Texto do documento:

⁂

Acórdão nº 1363/10.5BESNT de Tribunal Central Administrativo Sul, 05-05-2022

Data de Julgamento05 Maio 2022
Ano2022
Número Acordão1363/10.5BESNT
ÓrgãoTribunal Central Administrativo Sul
Acordam em Conferência na Secção de Contencioso Administrativo do Tribunal Central Administrativo Sul:

I Relatório
O Ministério Público, devidamente identificado nos autos, intentou ação administrativa especial contra o Município de Oeiras, tendente à declaração de nulidade “da deliberação datada de 11.2.2004, da Câmara Municipal de Oeiras e mediante a qual foi aprovado o licenciamento da operação de loteamento urbano denominado «Loteamento das S....».
O Município de Oeiras, inconformado com o Acórdão proferido em 7 de julho de 2014, no TAF de Sintra, no qual se decidiu “ser procedente, por provada, a presente ação administrativa especial, com fundamento em vício de violação de lei, por violação de normas do Regulamento do Plano Diretor Municipal de Oeiras, declarando a nulidade da deliberação que, em 11.2.2004, aprovou a operação de loteamento urbano denominado «S....» e que deu origem ao processo administrativo nº 439/02, da Câmara Municipal de Oeiras”, veio interpor recurso jurisdicional.
Formula o aqui Recorrente/Município nas suas alegações do Recurso Jurisdicional, apresentado 29 de setembro de 2014, e sintetizadas em momento ulterior, no seguimento de despacho judicial, as seguintes conclusões:
“I. O douto acórdão recorrido está ferido de nulidade, por um lado, incorrendo também em erro de julgamento na seleção da matéria de facto e em erro de apreciação da prova, por outro, motivos pelos quais deve a decisão recorrida ser anulada e substituída por outra. O douto acórdão recorrido está ferido de nulidade por ter havido omissão do dever de exame crítico da prova produzida, violando-se assim o disposto no artigo 659.º n.º 3 CPC (artigo 607º n.º 4 do NCPC), aplicável ex ví artigo 1.º do CPTA.
II. A decisão sobre a matéria de facto devia ter refletido o resultado da conjugação dos vários meios de prova, o que não sucedeu, consistindo a fundamentação em relação aos factos considerados provados tão só na identificação dos meios de prova produzidos, sem que o Mmo. Tribunal a quo tenha logrado explicar em que medida os meios probatórios foram determinantes para a formação da sua convicção.
III. Constitui a matéria de facto controvertida com relevância para o objeto do litígio, e que como tal devia ter sido considerada e não foi, a questão de saber se parte dos lotes e construções neles a edificar (e em caso afirmativo, que área, que construções e que edificações) ocupam área classificada como Espaço Natural e de Proteção, pelo Regulamento do Plano Diretor Municipal de Oeiras.

⁂

Dados recolhidos:
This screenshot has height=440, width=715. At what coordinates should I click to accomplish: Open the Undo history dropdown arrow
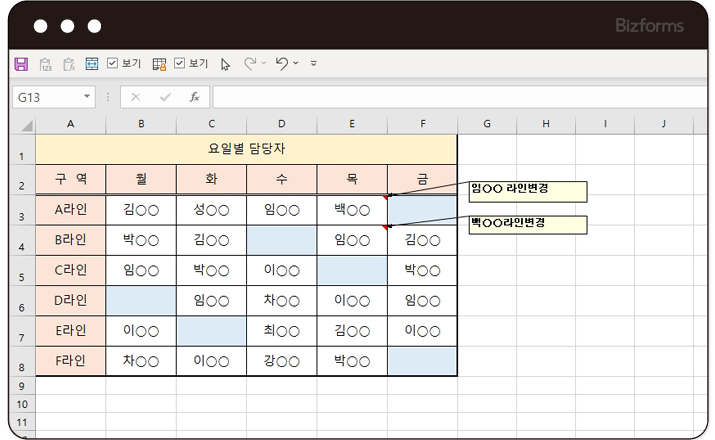point(297,64)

⁂

O que fazer:
1. Responde a estas perguntas com base no acórdão do Tribunal Central Administrativo Sul:
(a) Em que data foi tomada a deliberação da Câmara Municipal de Oeiras cuja nulidade o Ministério Público pediu?
(b) Em que tribunal foi proferida a decisão de 7 de julho de 2014?
(c) Em que data foi apresentado o recurso jurisdicional do Município de Oeiras?
2. Segundo o acórdão do Tribunal Central Administrativo Sul, porque é que o Município de Oeiras considera nula a decisão recorrida? Explica em uma a três frases.
3. Dá seguimento ao texto do acórdão do Tribunal Central Administrativo Sul a partir da última frase apresentada.
A listagem não serve para nada disto.

Respostas:
1.
(a) Em 11.2.2004.
(b) No TAF de Sintra.
(c) Em 29 de setembro de 2014.

2. O Município alega que houve omissão do dever de exame crítico da prova produzida, em violação do artigo 659.º n.º 3 do CPC (artigo 607.º n.º 4 do NCPC). A fundamentação dos factos provados limitou-se a identificar os meios de prova. Não explicou em que medida esses meios foram determinantes para a convicção do tribunal.

3.
IV. Por entender que a matéria de facto suscitava questões técnicas cuja solução carecia de conhecimentos especiais, o Mmo. Tribunal a quo solicitou parecer técnico à DGT, parecer que sempre tem de entender-se como prova pericial, com as consequências que daí advêm.
V. Em face da receção desse parecer, o ora Recorrente pronunciou-se de imediato tendo solicitado ainda, ao abrigo do disposto nos artigos 265.º n.º 3 e 649.º n.º 1, ambos do CPC, aplicável ex vi artigo 1.º do CPTA, que o Mmo. Tribunal convocasse o subscritor do parecer emitido pela DST para prestar os esclarecimentos que se afiguravam necessários ao apuramento da verdade dos factos.
VI. Não houve despacho fundamentado a indeferir o requerimento dirigido à produção de prova, não se encontrando sequer preenchidos os pressupostos previstos nos artigos 57.º n.º 1 alínea c) a contrario e 90.º n.º 2, ambos do CPTA, para que o Mmo. Tribunal o quo pudesse ter indeferido tal requerimento.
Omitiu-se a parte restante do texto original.